The effect of Mg 2+ on Ca 2+ binding to cardiac troponin C in hypertrophic cardiomyopathy associated TNNC1 variants.

Cardiac troponin C (cTnC) is the critical Ca 2+ -sensing component of the troponin complex. Binding of Ca 2+ to cTnC triggers a cascade of conformational changes within the myofilament that culminate in force production. Hypertrophic cardiomyopathy (HCM)-associated TNNC1 variants generally induce a greater degree and duration of Ca 2+ binding, which may underly the hypertrophic phenotype. Regulation of contraction has long been thought to occur exclusively through Ca 2+ binding to site II of cTnC. However, work by several groups including ours suggest that Mg 2+ , which is several orders of magnitude more abundant in the cell than Ca 2+ , may compete for binding to the same cTnC regulatory site. We previously used isothermal titration calorimetry (ITC) to demonstrate that physiological concentrations of Mg 2+ may decrease site II Ca 2+ -binding in both N-terminal and full-length cTnC. Here, we explore the binding of Ca 2+ and Mg 2+ to cTnC harbouring a series of TNNC1 variants thought to be causal in HCM. ITC and thermodynamic integration (TI) simulations show that A8V, L29Q and A31S elevate the affinity for both Ca 2+ and Mg 2+ . Further, L48Q, Q50R and C84Y that are adjacent to the EF hand binding motif of site II have a more significant effect on affinity and the thermodynamics of the binding interaction.

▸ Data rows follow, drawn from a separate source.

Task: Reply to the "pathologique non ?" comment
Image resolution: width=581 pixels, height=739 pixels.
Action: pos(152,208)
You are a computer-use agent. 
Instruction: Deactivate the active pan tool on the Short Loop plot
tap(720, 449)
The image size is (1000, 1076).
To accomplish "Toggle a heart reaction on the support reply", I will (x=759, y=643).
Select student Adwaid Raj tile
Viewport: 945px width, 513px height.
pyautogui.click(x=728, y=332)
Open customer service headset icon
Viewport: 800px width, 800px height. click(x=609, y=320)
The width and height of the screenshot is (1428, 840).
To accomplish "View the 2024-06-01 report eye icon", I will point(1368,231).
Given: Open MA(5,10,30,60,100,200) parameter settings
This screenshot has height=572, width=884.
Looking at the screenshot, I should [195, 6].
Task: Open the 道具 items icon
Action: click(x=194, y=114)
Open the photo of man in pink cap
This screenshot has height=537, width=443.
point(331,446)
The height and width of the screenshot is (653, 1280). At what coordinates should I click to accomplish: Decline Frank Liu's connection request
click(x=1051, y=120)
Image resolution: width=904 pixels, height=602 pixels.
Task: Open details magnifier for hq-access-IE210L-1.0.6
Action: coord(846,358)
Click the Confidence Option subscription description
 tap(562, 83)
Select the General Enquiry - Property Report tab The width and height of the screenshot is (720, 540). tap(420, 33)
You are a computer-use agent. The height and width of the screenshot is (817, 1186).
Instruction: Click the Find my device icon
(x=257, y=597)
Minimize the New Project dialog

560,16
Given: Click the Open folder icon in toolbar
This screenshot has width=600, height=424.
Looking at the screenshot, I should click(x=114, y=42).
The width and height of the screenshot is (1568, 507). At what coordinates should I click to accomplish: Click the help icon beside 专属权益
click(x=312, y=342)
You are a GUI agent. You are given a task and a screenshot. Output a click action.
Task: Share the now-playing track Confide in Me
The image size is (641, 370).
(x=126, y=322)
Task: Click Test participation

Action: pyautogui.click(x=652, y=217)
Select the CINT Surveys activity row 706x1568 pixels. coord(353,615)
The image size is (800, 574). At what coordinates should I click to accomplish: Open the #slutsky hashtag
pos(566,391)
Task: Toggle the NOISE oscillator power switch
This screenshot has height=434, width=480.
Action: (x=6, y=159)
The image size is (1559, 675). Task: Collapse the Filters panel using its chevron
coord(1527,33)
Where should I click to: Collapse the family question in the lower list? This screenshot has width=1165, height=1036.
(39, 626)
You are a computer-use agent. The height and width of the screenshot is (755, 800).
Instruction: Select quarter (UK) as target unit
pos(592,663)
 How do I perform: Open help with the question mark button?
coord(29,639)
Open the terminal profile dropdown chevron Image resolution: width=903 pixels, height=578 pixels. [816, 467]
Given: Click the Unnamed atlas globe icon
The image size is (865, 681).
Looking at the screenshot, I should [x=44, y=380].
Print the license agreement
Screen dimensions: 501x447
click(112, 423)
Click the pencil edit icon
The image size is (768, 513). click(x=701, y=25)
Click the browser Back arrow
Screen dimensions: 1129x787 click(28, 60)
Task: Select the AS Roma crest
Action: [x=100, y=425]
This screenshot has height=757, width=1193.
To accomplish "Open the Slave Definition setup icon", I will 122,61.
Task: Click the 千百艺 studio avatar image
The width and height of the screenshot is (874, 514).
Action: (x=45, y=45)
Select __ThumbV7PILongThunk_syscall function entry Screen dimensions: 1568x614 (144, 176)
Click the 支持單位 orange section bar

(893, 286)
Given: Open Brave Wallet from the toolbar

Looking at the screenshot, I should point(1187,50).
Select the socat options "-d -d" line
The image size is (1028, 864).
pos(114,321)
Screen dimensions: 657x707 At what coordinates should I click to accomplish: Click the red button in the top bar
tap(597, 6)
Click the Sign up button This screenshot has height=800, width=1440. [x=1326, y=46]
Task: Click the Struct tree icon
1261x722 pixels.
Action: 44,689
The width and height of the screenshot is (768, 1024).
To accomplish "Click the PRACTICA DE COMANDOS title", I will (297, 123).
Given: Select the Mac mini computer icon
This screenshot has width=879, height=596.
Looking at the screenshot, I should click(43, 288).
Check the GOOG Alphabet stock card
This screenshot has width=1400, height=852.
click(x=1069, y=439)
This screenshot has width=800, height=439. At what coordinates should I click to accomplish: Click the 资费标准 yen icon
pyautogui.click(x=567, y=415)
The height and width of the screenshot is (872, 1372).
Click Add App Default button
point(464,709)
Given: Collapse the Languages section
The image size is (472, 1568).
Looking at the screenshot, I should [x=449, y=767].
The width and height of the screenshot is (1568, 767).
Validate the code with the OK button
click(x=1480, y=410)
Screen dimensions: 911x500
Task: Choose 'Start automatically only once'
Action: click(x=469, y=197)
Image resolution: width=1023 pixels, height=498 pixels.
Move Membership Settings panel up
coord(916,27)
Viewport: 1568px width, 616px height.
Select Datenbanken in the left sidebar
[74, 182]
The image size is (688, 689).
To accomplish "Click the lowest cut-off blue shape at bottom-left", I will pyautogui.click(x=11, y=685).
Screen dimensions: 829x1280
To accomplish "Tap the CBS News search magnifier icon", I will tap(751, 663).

To the best of our knowledge, this work is the first to explore the role of Mg 2+ in modifying the Ca 2+ affinity of cTnC mutations linked to HCM. Our results indicate a physiologically significant role for cellular Mg 2+ both at baseline and when elevated on modifying the Ca 2+ binding properties of cTnC and the subsequent conformational changes which precede cardiac contraction.